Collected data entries
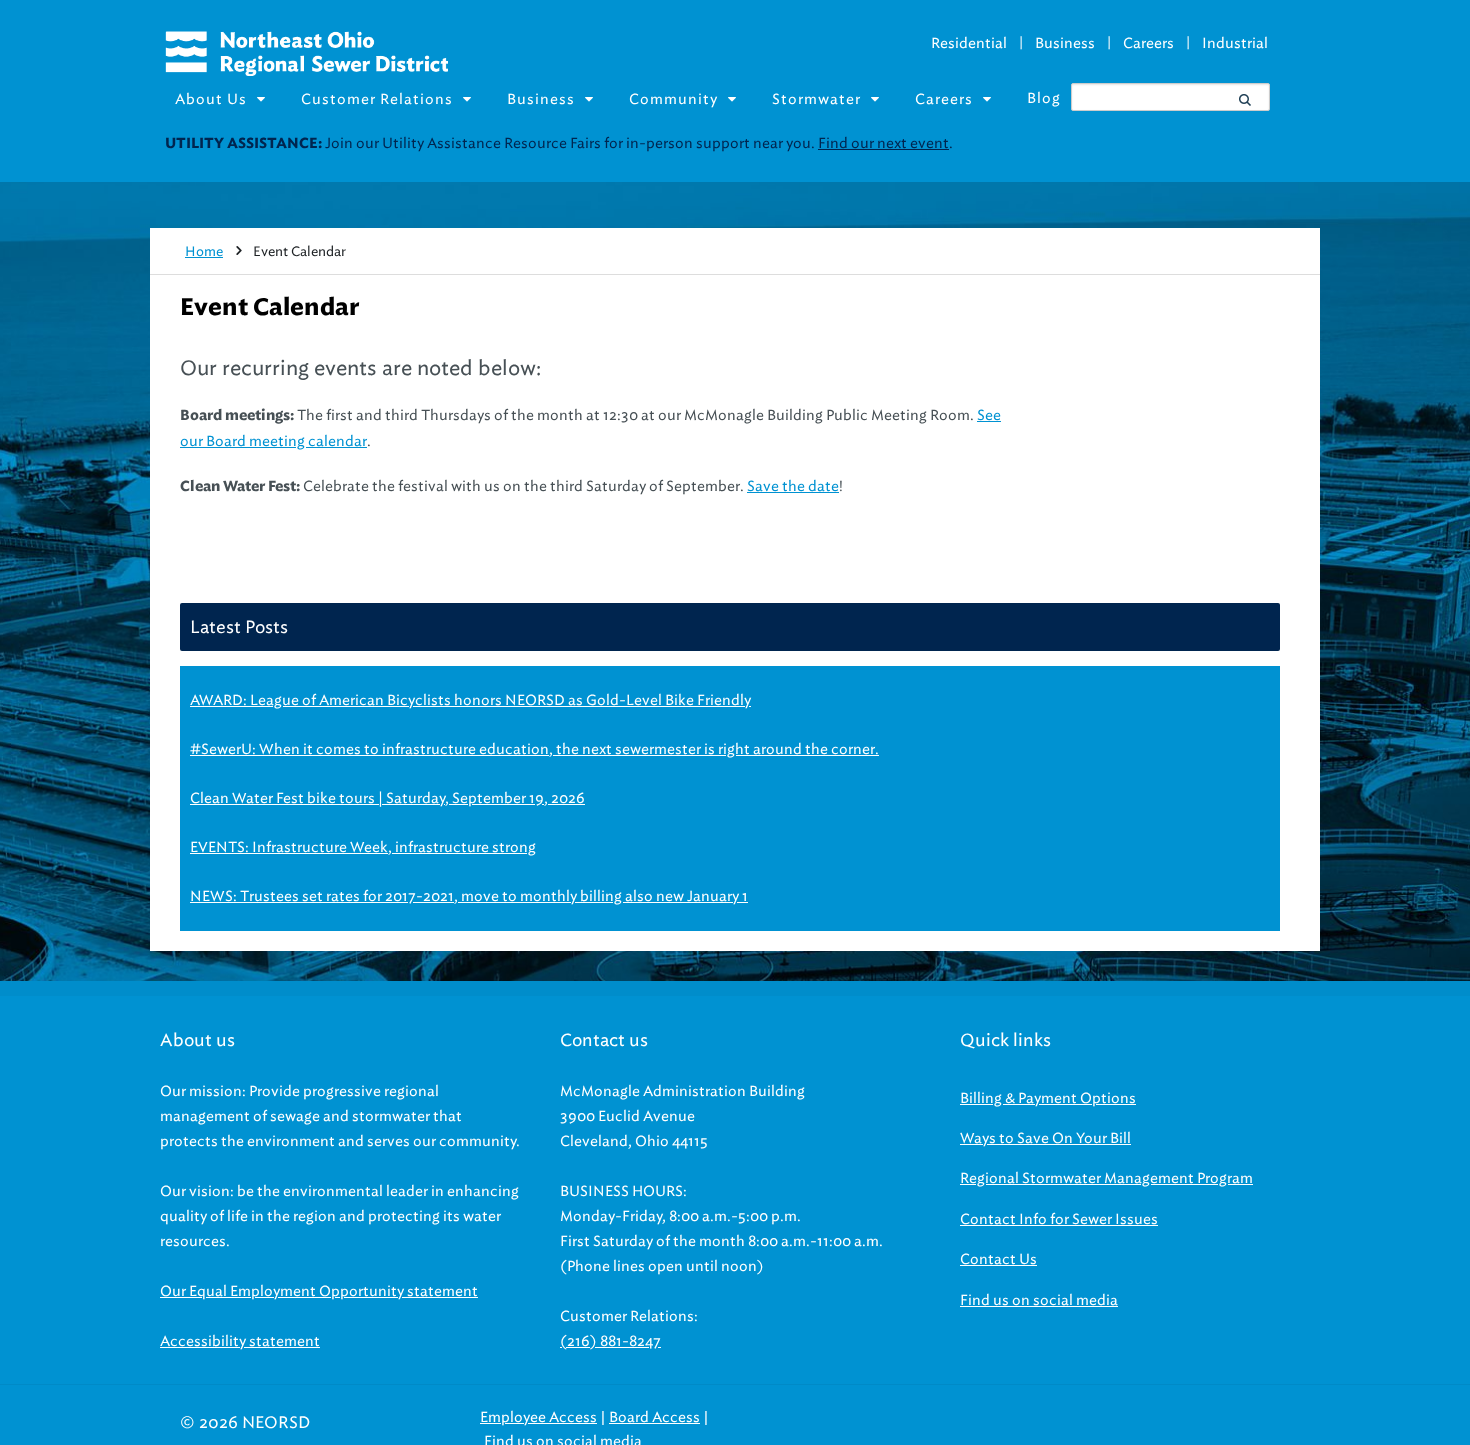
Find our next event (883, 143)
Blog (1044, 98)
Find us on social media (1039, 1300)
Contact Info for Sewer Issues (1059, 1219)
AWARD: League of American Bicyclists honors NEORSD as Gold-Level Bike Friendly (470, 700)
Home (204, 251)
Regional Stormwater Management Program (1106, 1178)
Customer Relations (377, 99)
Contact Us (998, 1259)
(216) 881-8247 (610, 1341)
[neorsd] (306, 71)
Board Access (654, 1417)
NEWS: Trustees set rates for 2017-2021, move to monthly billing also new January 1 (469, 896)
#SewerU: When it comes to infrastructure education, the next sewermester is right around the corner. (534, 749)
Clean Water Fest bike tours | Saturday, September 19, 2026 (387, 798)
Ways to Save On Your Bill (1045, 1138)
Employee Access (538, 1417)
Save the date (793, 486)
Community (673, 99)
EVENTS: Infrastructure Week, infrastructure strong (363, 847)
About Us (211, 99)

» WHAT THE TASK REQUIRES: State how many lines of the entries above include the string "Find". The reply is that number alone.

» FINISHED TASK: 2